Heritage Canada said Monday that work is ongoing to determine how, when and which portions of the act they will implement. Having received royal assent on June 22, the feds said they would fully implement the bill over the next 180 days.

The development of regulations is currently underway, said the department, and subject to consultations from stakeholders and the public over the coming months.

"It's clarifying the conditions under which platforms could become exempt under the act," according to Dwayne Winseck, a journalism professor at Carleton University.

"The GIC, on the recommendation of the Minister of Canadian Heritage, can make regulations regarding which digital platforms the Act applies to and how the CRTC interprets the criteria in the Act for platforms to obtain an exemption from mandatory bargaining and final offer arbitration," said the announcement.

However, Rachel Curran, Meta's Canadian head of public policy, said the bill doesn't "allow for negotiations outside" of its legislative framework. They're moving towards a permanent censor of Canadian news for Canadian users on Facebook and Instagram.

"We wish we weren't here, but we are here, and there is nothing at this point that [will] alter that trajectory," she said.

Heritage Canada clarified that social platforms like Facebook and Instagram, including news aggregators like Google, may be exempt from signing compulsory revenue-sharing agreements with publications for striking voluntary deals at their discretion.

"The path is being broadened to…an exemption determination [that] could be made [because] they're paying enough money…funnelled towards journalism," said Winseck.

Once the regulatory process is complete, Google and Meta must pay 35% of news expenditures for hundreds of media outlets, including the state broadcaster CBC, Bell and Postmedia.

The parent company to Bell reportedly axed 1,300 jobs earlier this month as a cost-cutting measure to "significantly adapt" how it delivers the news.

"The world has changed, and the same way we're adapting to platforms, well, the platforms also have to adapt to the new reality," said Heritage Minister Pablo Rodriguez in an interview.

Since 2019, Parliament has financed outlets deemed "qualified" by the Canada Revenue Agency worth up to 25% of the annual payroll or $13,750 per newsroom employee.
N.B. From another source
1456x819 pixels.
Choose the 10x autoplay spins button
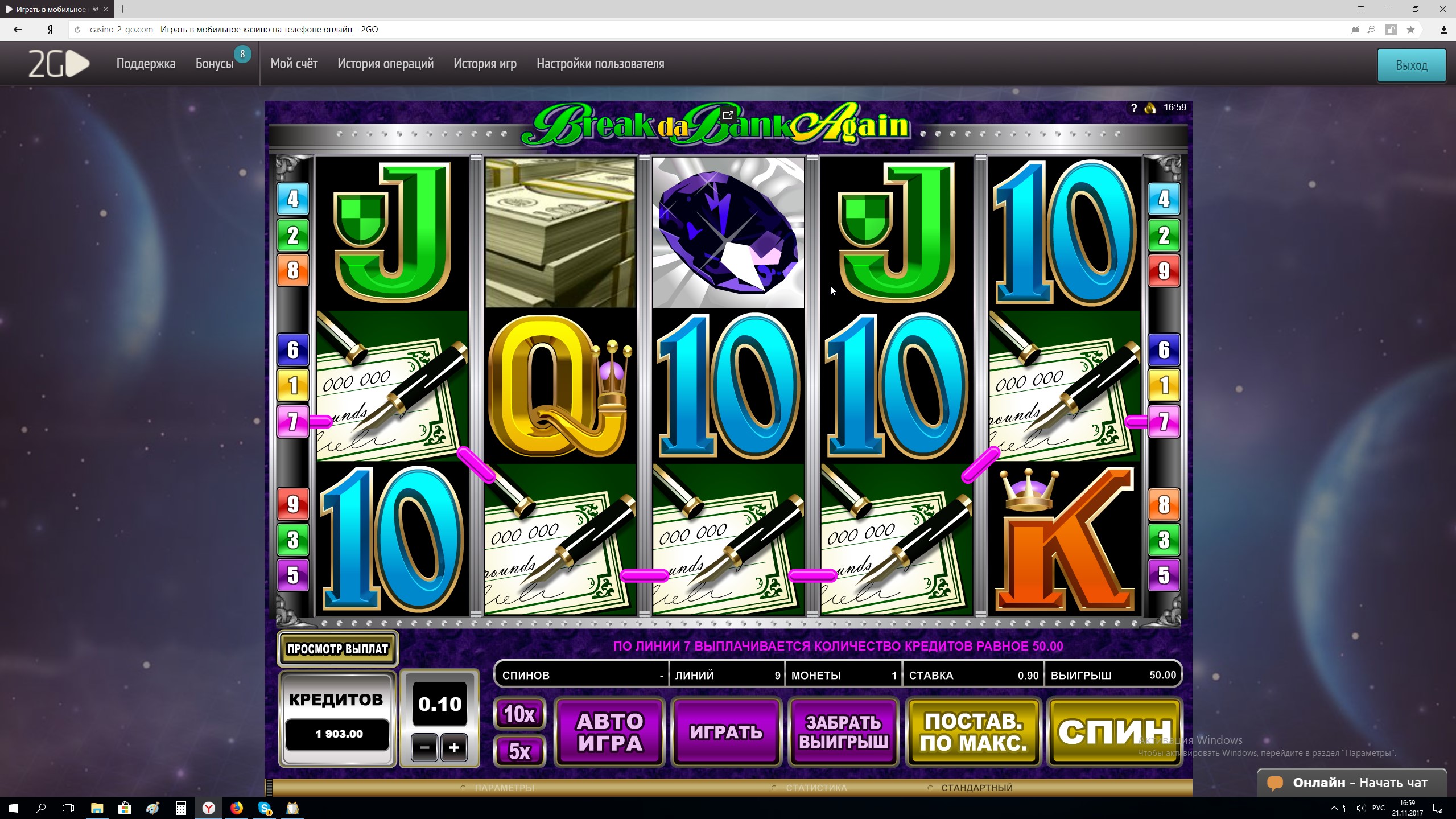(519, 713)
Canadian taxpayers annually subsidize media at $595 million — in addition to the $1.2 billion comprising 70% of the state broadcaster's budget. 

As of 2008, nearly 500 newsrooms in Canada have closed, according to Rodriguez. The media bailout program is set to expire on March 31, 2024.

Prominent publishers informed a Senate committee they would lose millions of dollars should Meta and Google block their content.

Both Google and Meta, which owns Facebook and Instagram, lobbied against the law and have said they intend to block Canadian news rather than be confined by its tenets.

The federal government responded by pulling $11,423,728 worth of social media ads from both platforms — an estimated 0.01% of Meta's annual revenues. The company earned a net income of $39.4 billion on revenues of $116.6 billion last year.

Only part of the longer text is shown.